Specifically, one of the ends of the recess is closed and the opposite end is open, so that the end of the guide arm engages one of the closed ends of the recess in a different motion, During one of the double motion sequences, it is guided from one of the recesses through the open end into the adjacent recess. Such a designed labyrinth shape of the guiding arrangement allows a simple separation of the different movements of the needle shield and the pushing motion sequence.

  According to yet another embodiment, the recess is slightly curved in the region of the closed end to form a releasable rest position.

  According to another feature of the invention, in the region of one closed end of the recess, at least one of the respective ribs of the recess comprises a hook-shaped protrusion, in which the guide arm The end is securely and securely fixed to the housing in the advanced position. Thus, an easy and simple permanent lock of the needle shield relative to the housing after injection in the advanced position where the needle is covered is provided and further movement of the needle shield is prevented.

  According to a further feature of the present invention, at least two guide arrangements are provided, wherein the at least two guide arrangements are arranged opposite to each other and synchronized with each other to support safe guidance of the needle shield relative to the housing. Is done.

  According to a further embodiment, a snap arm is provided on the needle shield. The snap arm includes a locking hook at its free end for capturing the protective needle cap.

  Further scope of applicability of the present invention will become apparent from the detailed description provided hereinafter. However, although the detailed description and specific examples illustrate preferred embodiments of the present invention, since various changes and modifications within the spirit and scope of the invention will become apparent to those skilled in the art from this detailed description, It should be understood that this is shown for illustrative purposes only.

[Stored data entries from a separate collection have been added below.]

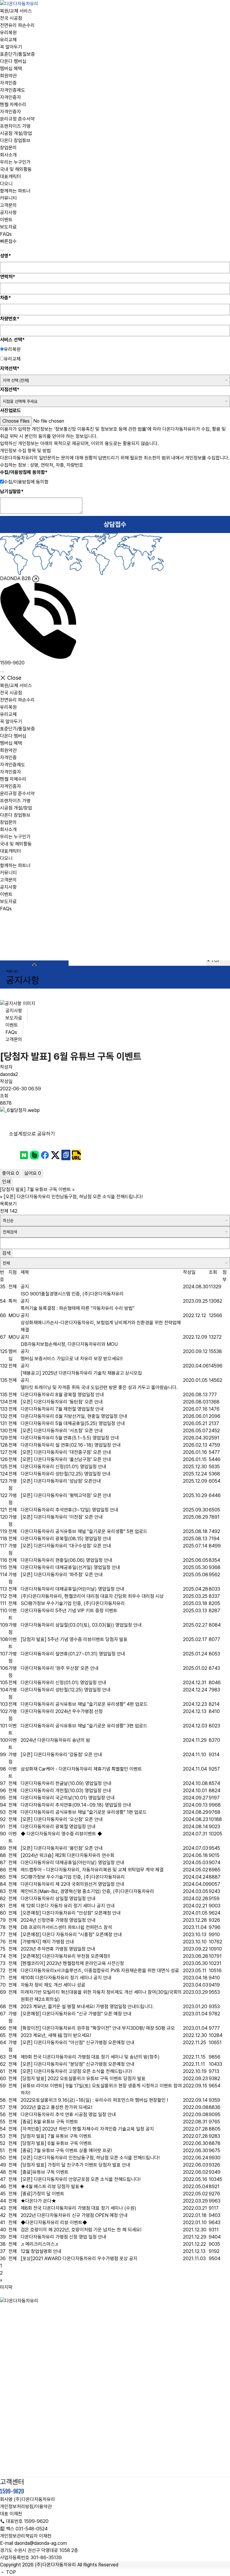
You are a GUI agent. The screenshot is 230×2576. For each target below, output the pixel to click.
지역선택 (9, 368)
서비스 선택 (12, 340)
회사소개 (8, 155)
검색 (6, 1253)
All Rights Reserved (97, 2565)
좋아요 (10, 1173)
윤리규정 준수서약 (17, 119)
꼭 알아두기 (11, 47)
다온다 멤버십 (13, 61)
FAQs (6, 234)
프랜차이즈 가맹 (15, 126)
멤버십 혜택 (11, 68)
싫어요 (32, 1173)
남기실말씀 (12, 491)
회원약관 (8, 76)
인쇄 (6, 1182)
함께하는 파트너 (15, 191)
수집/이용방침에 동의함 (24, 472)
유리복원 (8, 32)
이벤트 (6, 220)
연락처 (7, 277)
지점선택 (9, 389)
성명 (5, 256)
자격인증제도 (12, 90)
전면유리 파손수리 (17, 25)
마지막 (6, 2287)
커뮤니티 (8, 198)
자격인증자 (10, 97)
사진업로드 (10, 410)
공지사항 (8, 212)
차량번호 (9, 319)
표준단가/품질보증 (17, 54)
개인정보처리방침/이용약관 (26, 2506)
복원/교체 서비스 (16, 11)
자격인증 (8, 83)
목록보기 (8, 1204)
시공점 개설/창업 (16, 133)
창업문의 (8, 148)
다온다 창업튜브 (15, 140)
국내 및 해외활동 (16, 169)
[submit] (2, 250)
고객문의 (8, 205)
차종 (5, 298)
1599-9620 (12, 2491)
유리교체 (8, 40)
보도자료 (8, 227)
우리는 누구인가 (15, 162)
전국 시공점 (11, 18)
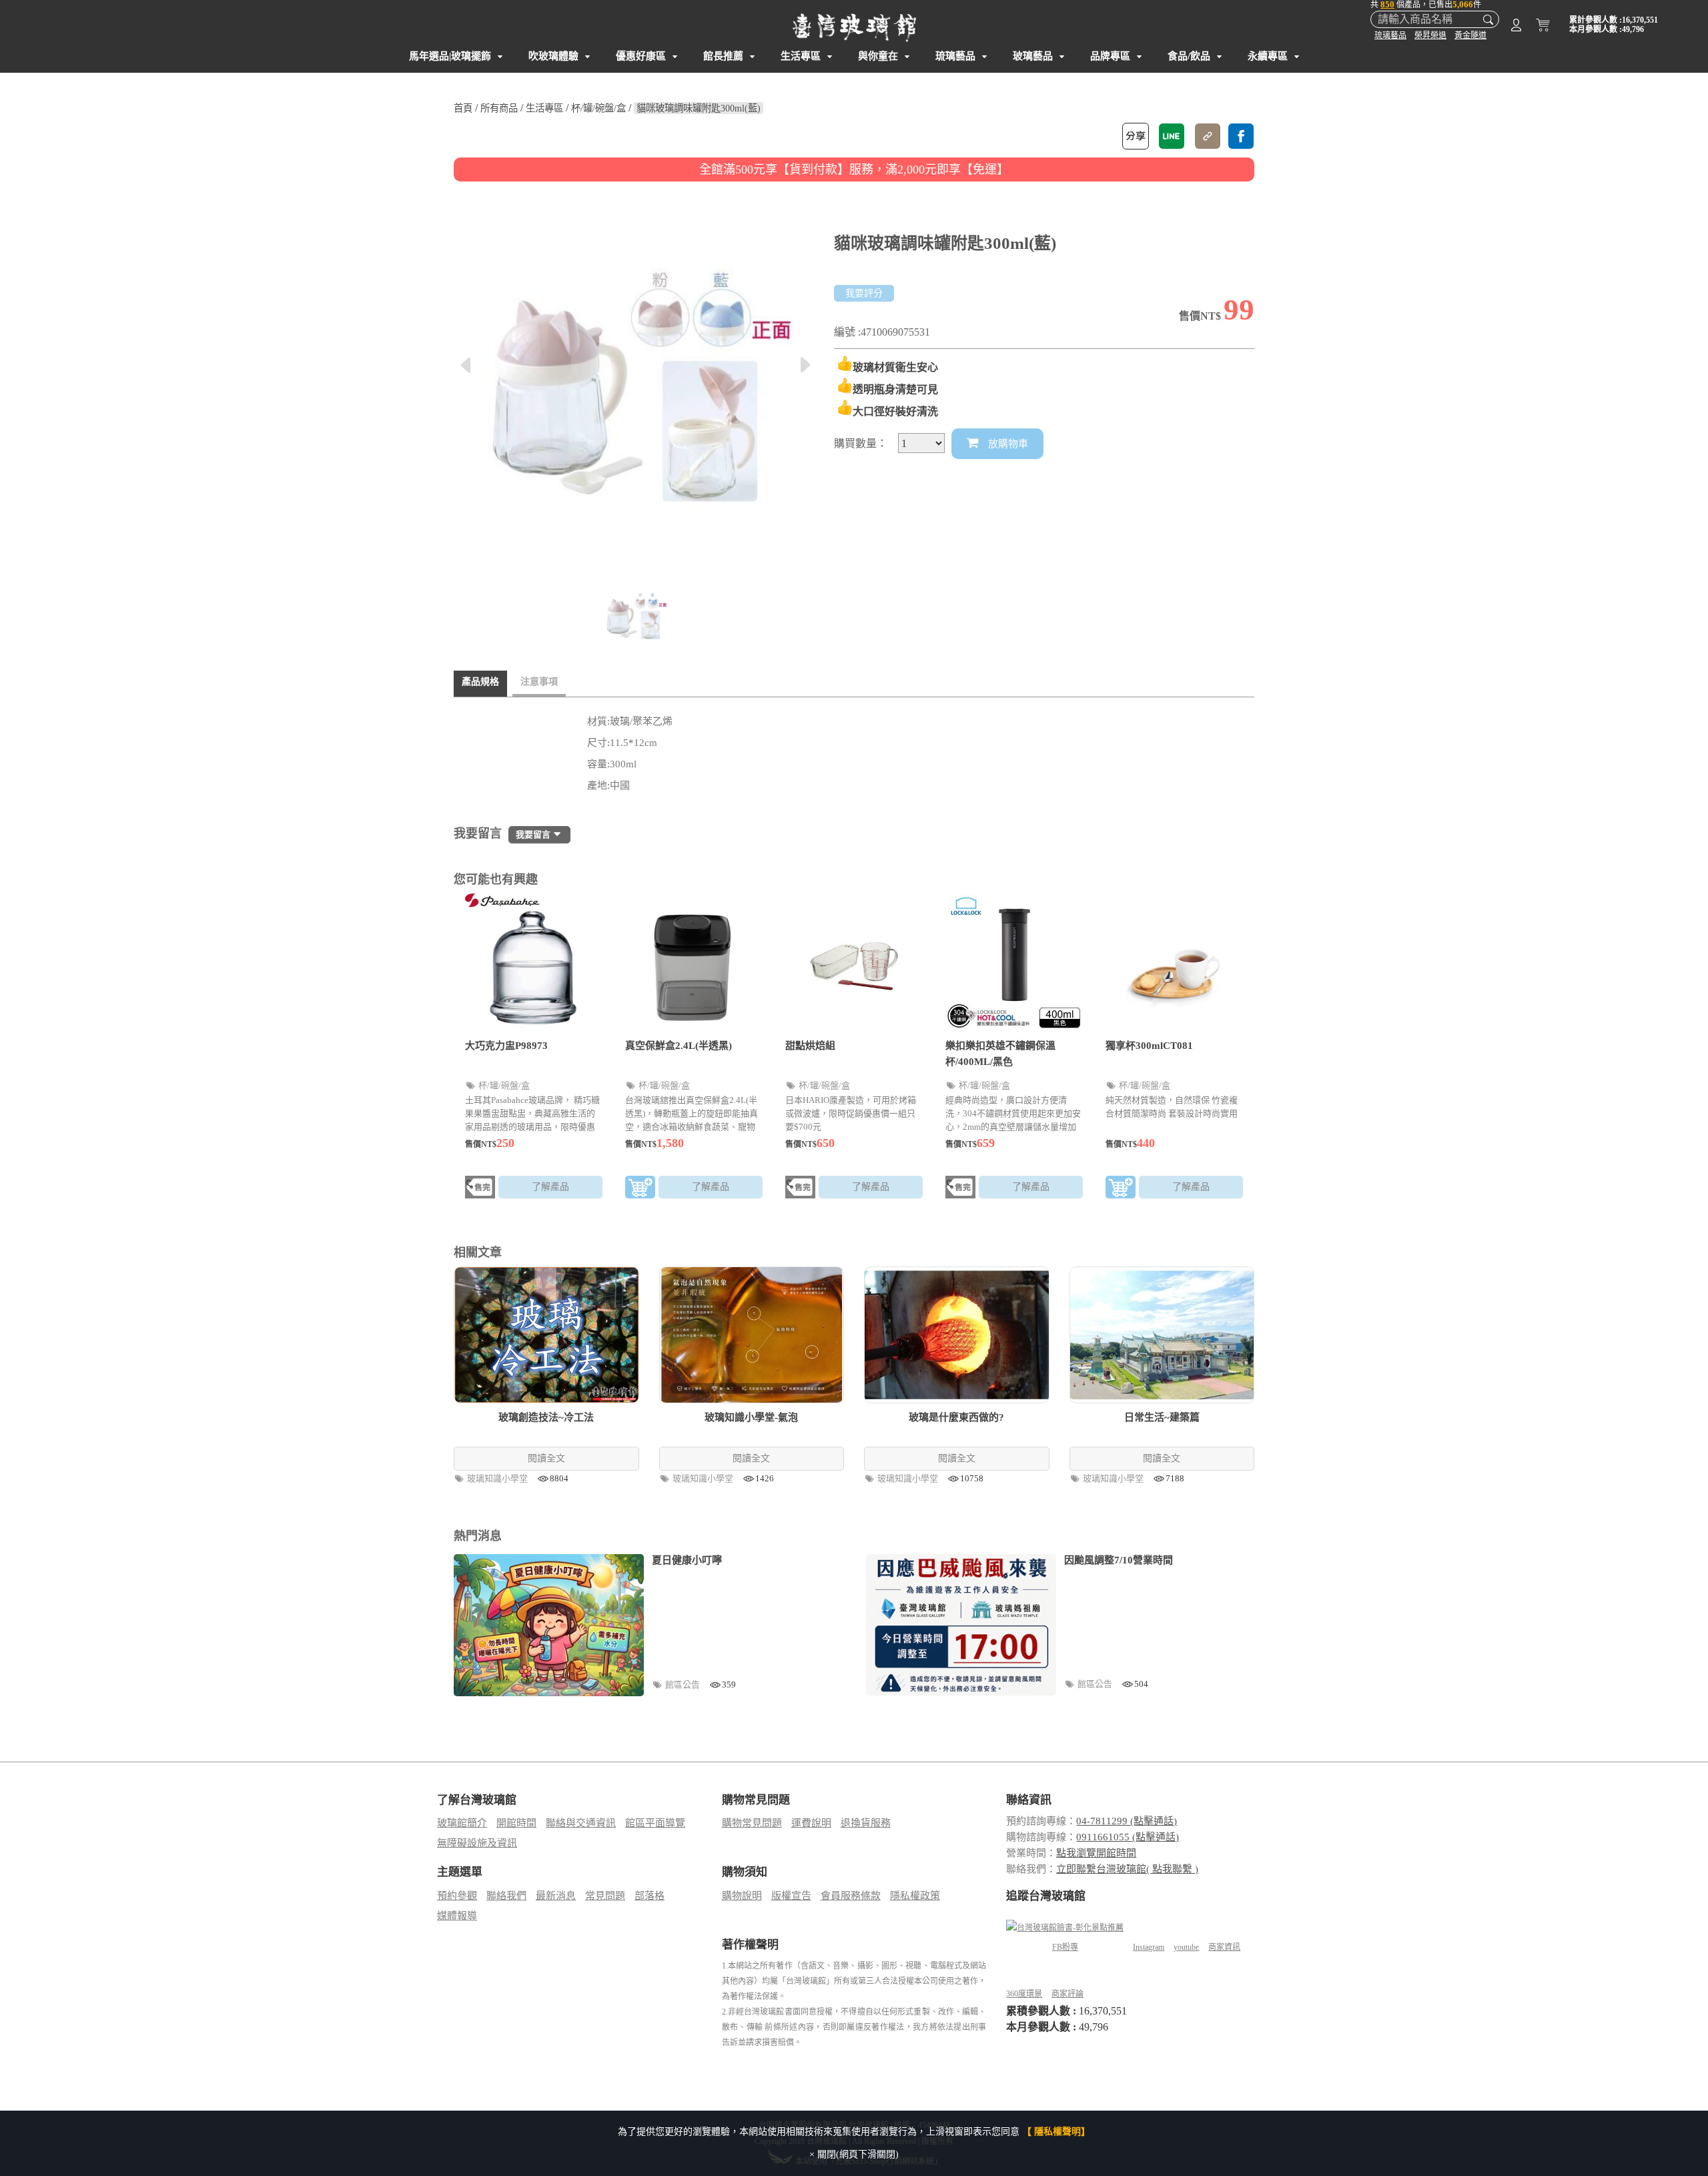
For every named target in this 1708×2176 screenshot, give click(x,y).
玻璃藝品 (1033, 56)
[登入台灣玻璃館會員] (1516, 27)
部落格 (649, 1895)
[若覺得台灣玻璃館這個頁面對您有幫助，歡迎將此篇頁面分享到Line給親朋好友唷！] (1171, 136)
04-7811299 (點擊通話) (1126, 1821)
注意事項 (539, 682)
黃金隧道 (1470, 35)
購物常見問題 (752, 1823)
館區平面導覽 (655, 1823)
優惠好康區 (641, 56)
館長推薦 (723, 56)
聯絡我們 (506, 1895)
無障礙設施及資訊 (477, 1843)
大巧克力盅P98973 (506, 1045)
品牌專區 (1110, 56)
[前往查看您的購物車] (1543, 27)
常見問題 (605, 1895)
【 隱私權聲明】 (1056, 2132)
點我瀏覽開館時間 (1096, 1853)
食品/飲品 (1189, 56)
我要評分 (864, 293)
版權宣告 (791, 1895)
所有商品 (499, 108)
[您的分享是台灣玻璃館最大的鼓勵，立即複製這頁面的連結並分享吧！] (1207, 136)
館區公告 (683, 1685)
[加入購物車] (640, 1189)
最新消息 (556, 1895)
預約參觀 (457, 1895)
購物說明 (742, 1895)
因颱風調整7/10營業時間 (1118, 1560)
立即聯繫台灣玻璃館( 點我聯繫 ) (1127, 1869)
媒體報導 (457, 1915)
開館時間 (516, 1823)
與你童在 (878, 56)
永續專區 (1268, 56)
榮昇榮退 (1430, 35)
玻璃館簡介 (462, 1823)
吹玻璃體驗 (553, 56)
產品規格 (480, 682)
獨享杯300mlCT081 (1149, 1045)
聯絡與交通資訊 (581, 1823)
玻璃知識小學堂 (498, 1478)
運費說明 (811, 1823)
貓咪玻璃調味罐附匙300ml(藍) (698, 108)
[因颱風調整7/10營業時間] (961, 1625)
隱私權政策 (915, 1895)
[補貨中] (480, 1189)
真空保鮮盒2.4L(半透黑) (678, 1045)
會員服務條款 (851, 1895)
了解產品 (550, 1187)
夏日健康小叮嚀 (687, 1560)
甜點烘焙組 (810, 1045)
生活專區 (801, 56)
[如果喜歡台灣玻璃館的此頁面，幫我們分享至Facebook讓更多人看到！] (1241, 136)
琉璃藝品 (1390, 35)
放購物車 (1006, 443)
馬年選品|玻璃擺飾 (450, 56)
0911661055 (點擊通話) (1127, 1837)
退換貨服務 (866, 1823)
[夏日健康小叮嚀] (549, 1625)
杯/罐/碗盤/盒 (598, 108)
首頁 (463, 108)
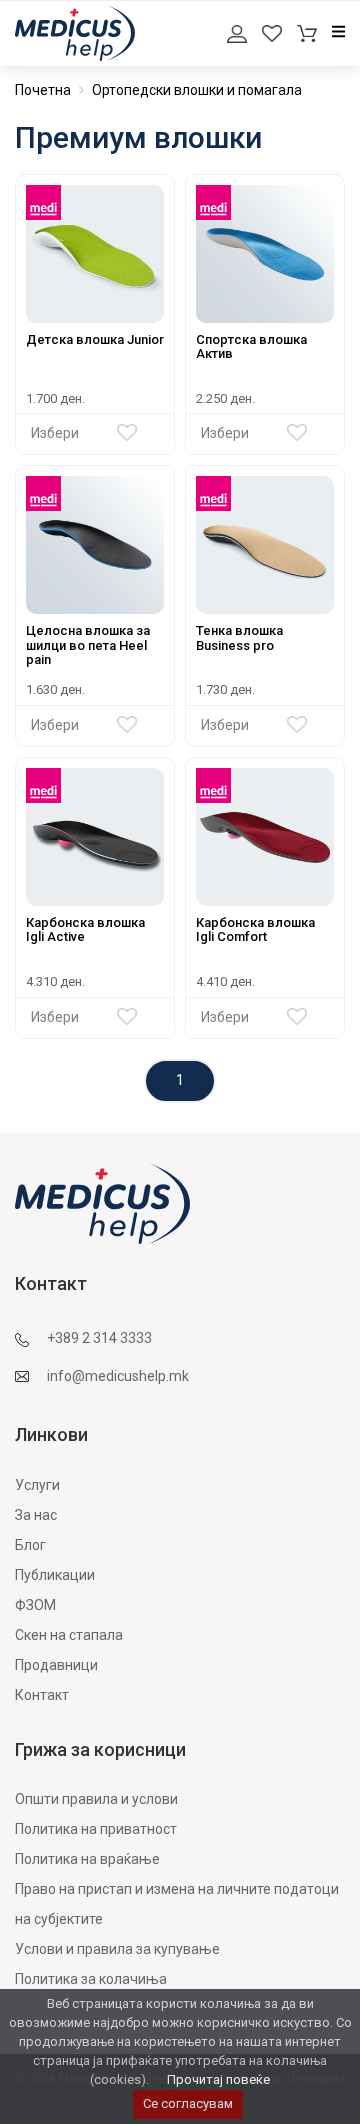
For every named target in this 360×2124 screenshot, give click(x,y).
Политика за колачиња (91, 1979)
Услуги (37, 1485)
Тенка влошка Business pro (239, 637)
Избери (55, 433)
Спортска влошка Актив (251, 346)
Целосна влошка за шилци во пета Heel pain (88, 645)
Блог (30, 1545)
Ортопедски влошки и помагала (197, 90)
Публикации (55, 1575)
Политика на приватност (96, 1829)
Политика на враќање (87, 1859)
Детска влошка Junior (95, 339)
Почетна (43, 90)
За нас (36, 1515)
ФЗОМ (35, 1605)
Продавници (56, 1665)
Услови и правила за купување (117, 1949)
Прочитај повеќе (218, 2079)
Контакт (42, 1695)
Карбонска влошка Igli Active (85, 929)
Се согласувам (188, 2103)
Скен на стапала (69, 1635)
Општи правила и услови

  The present invention will be understood in more detail from the following detailed description and the accompanying drawings, which are provided for purposes of illustration only and therefore are not intended to limit the present invention. :

1 is a side view illustrating one embodiment of a drug delivery device in a delivery state. FIG. FIG. 6 is a side view of the drug delivery device after movement of the needle shield from the advanced position into the retracted position where the protective needle cap extends through the needle shield opening. FIG. 7 is a side view of a drug delivery device having a needle shield that reenters an advanced position where a protective needle cap extends further through an opening in the needle shield. FIG. 6 is a side view of a drug delivery device prior to injection with the needle shield in the advanced position and the protective needle cap removed. FIG. 6 is a side view of a drug delivery device during injection with the needle shield in a retracted position so that the needle extends through an opening in the needle shield. FIG. 6 is a schematic view of one embodiment of a guide arrangement comprising a guide track having a maze shape and different positions of guide arms within the guide track. FIG. 6 is a partial cross-sectional view of a drug delivery device in the area of a needle shield that includes two snap arms with locking hooks.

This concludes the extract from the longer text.